▶ _EXERCISE PROMPT_:
In the records below, find the line containing "Task: Go to next Continue section items". Output it and every line after it to the end, unchanged, with no pictures.

▶ _RECORDED DATA_:
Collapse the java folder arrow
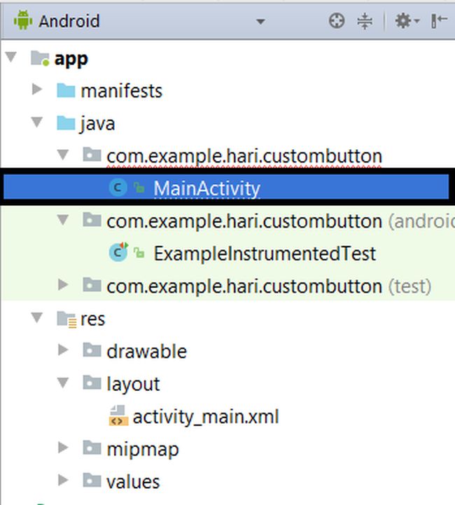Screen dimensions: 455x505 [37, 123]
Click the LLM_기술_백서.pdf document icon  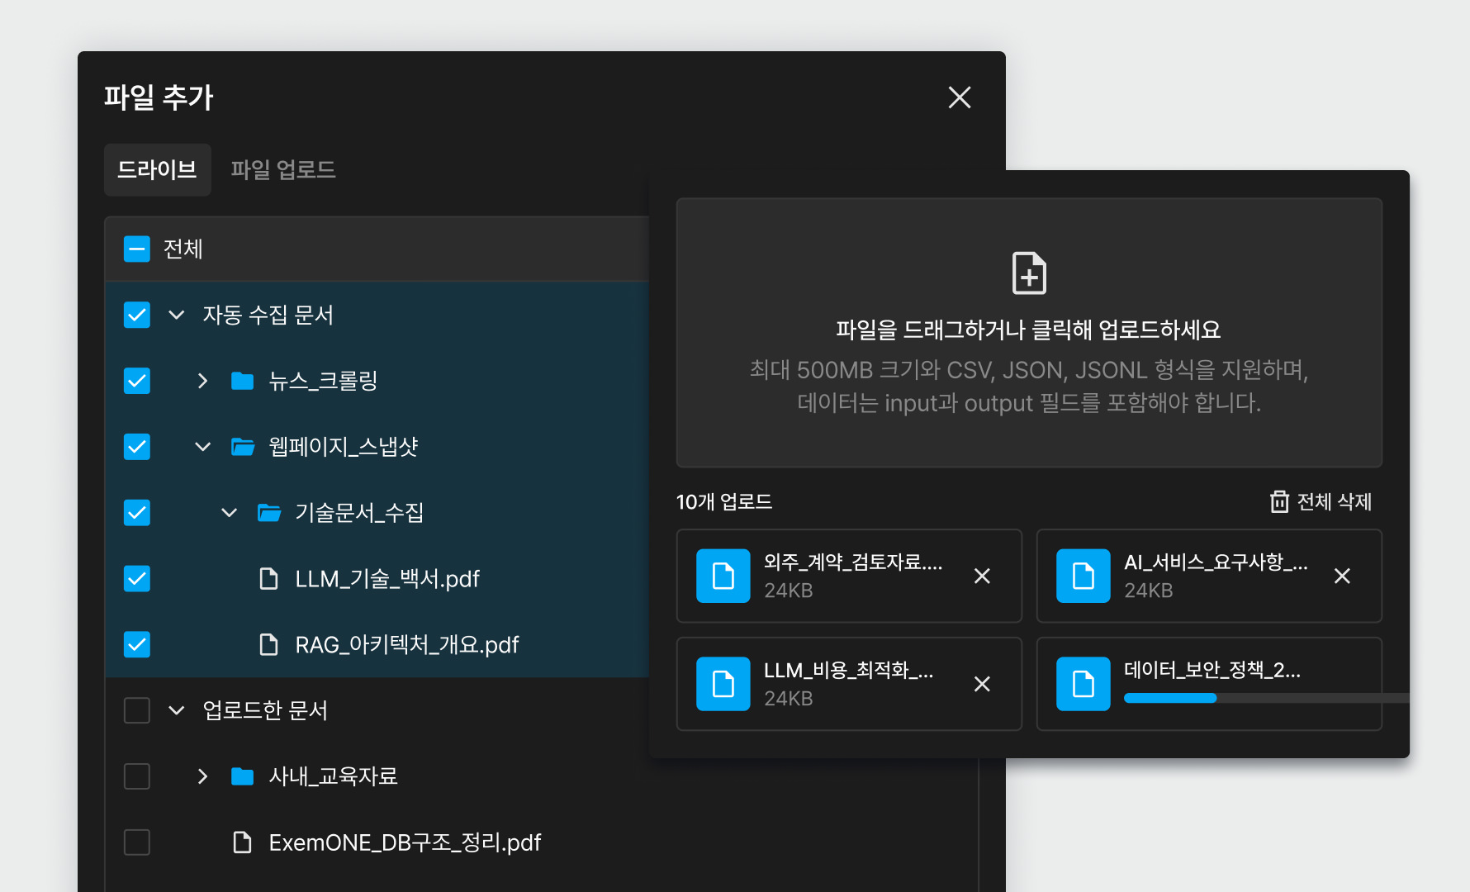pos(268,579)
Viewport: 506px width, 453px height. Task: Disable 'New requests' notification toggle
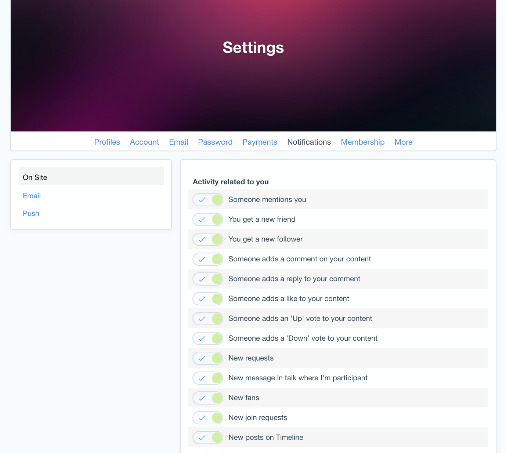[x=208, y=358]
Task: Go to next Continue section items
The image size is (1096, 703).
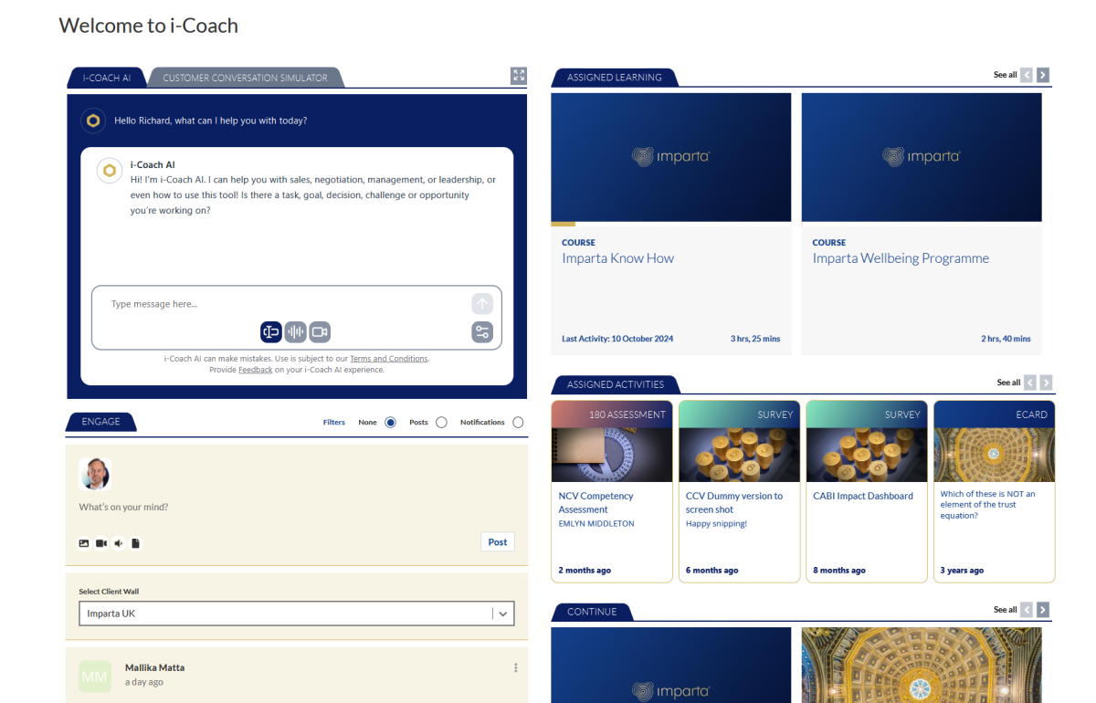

▶ _ANSWER AREA_:
Task: Go to next Continue section items
The image size is (1096, 703).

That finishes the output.